Data extract:
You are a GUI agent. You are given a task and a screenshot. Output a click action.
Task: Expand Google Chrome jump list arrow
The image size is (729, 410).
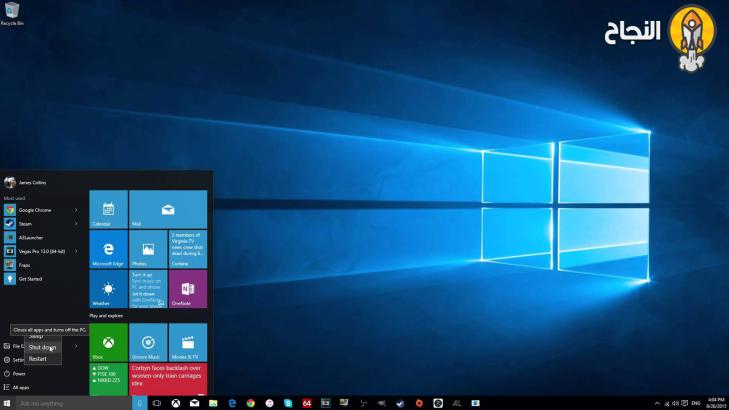tap(76, 210)
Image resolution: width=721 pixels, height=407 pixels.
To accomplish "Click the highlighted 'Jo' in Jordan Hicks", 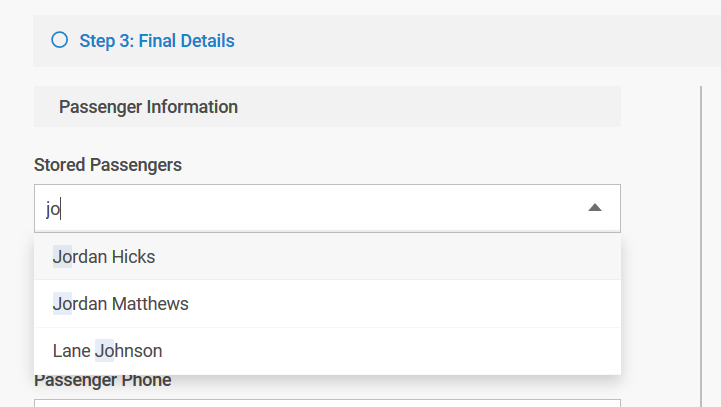I will [x=62, y=257].
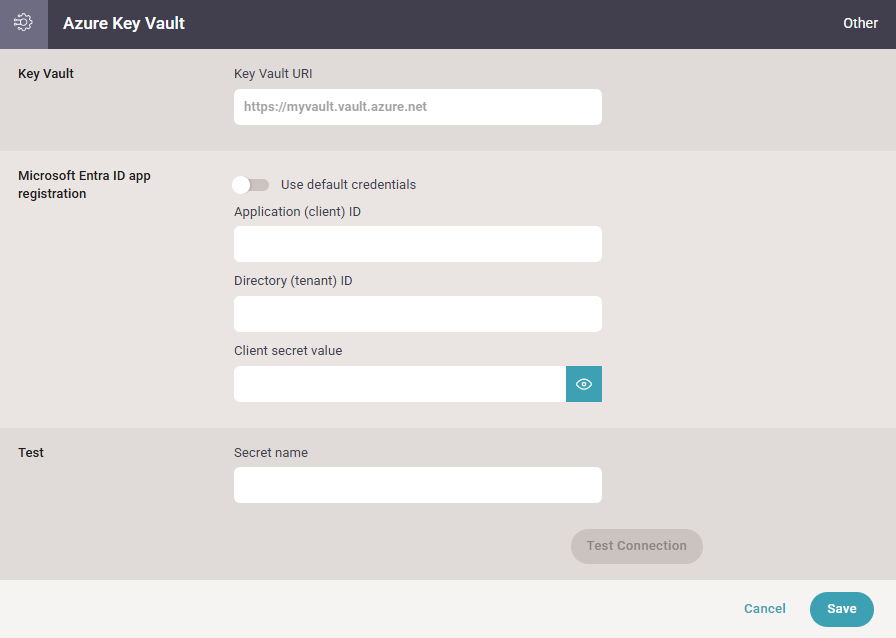
Task: Focus the Application (client) ID field
Action: (418, 244)
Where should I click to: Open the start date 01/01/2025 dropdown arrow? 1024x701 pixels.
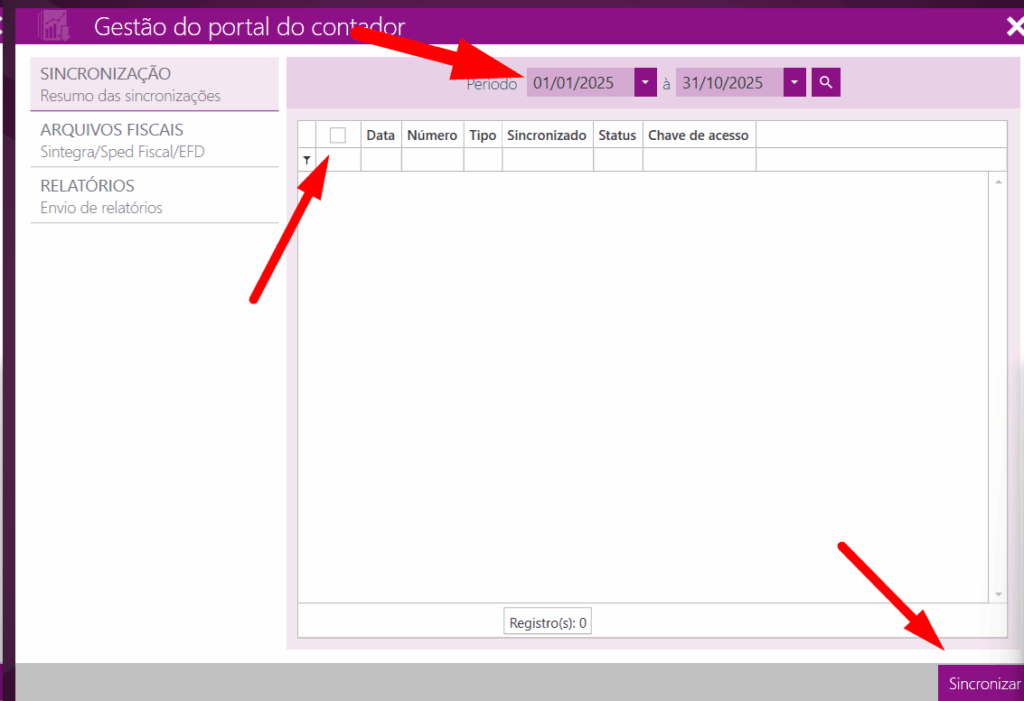pyautogui.click(x=645, y=83)
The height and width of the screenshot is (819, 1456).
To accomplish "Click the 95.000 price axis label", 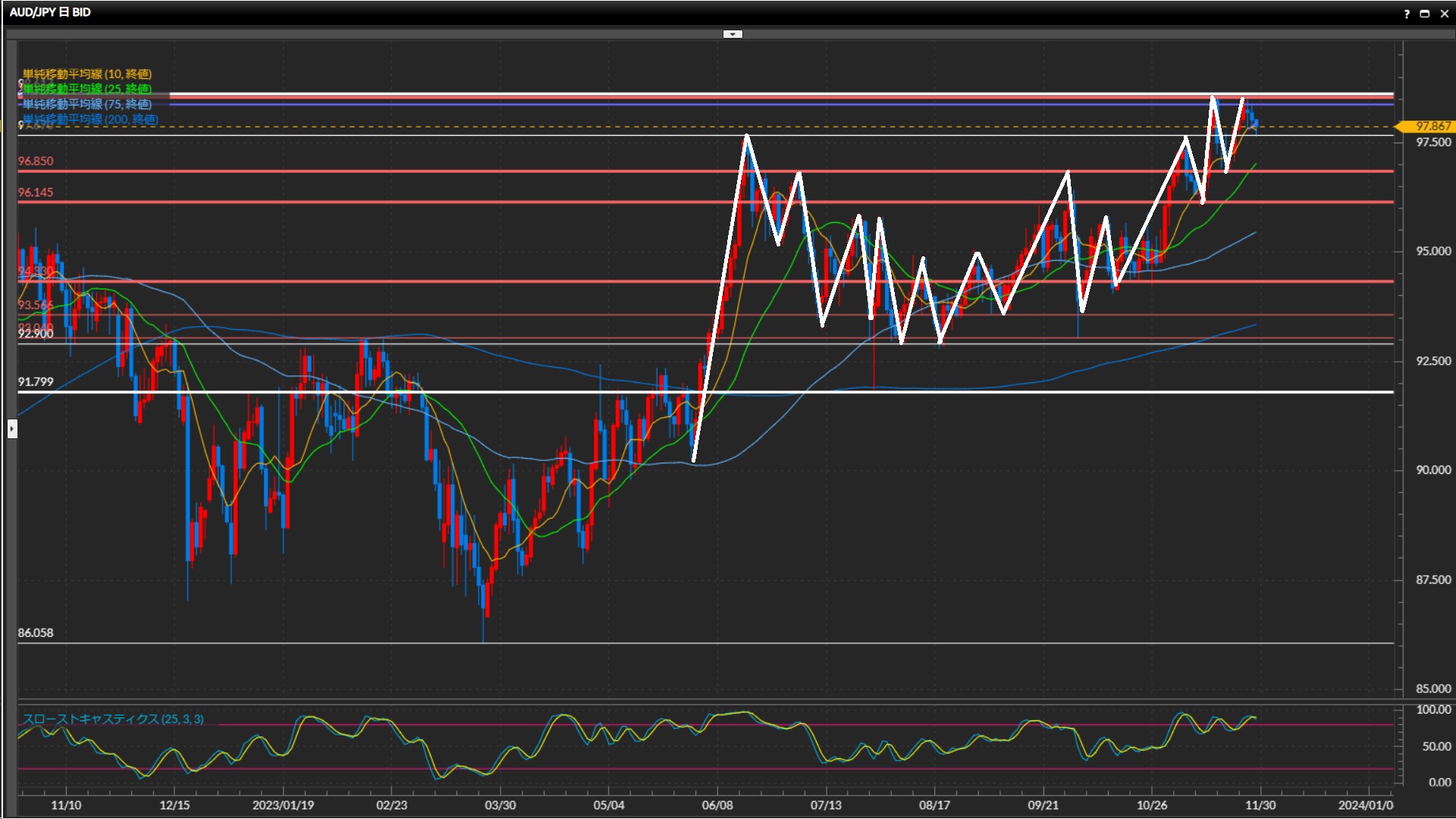I will click(1433, 252).
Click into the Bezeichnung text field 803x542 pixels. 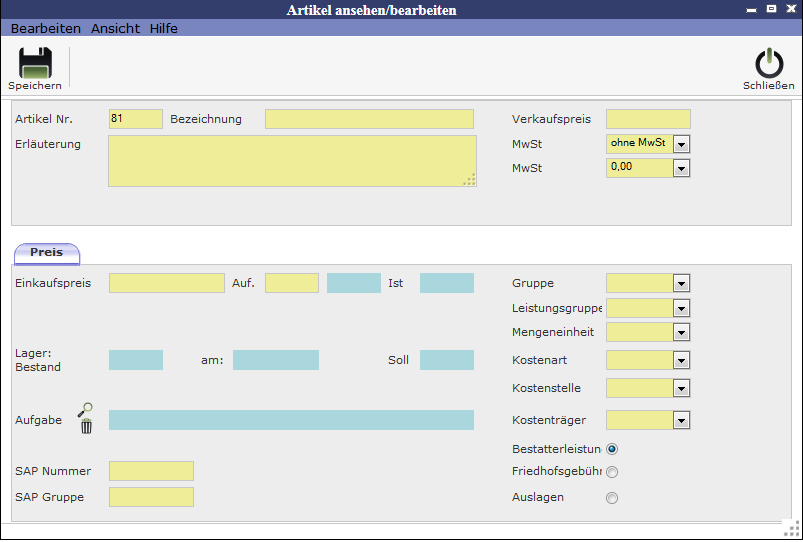click(369, 119)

Problem statement: Pick out each line above that contains the string "arrow" and copy it unchanged. Match case exactly.

Worked answer:
Task: Expand Google Chrome jump list arrow
Where should I click to: Open the start date 01/01/2025 dropdown arrow? 1024x701 pixels.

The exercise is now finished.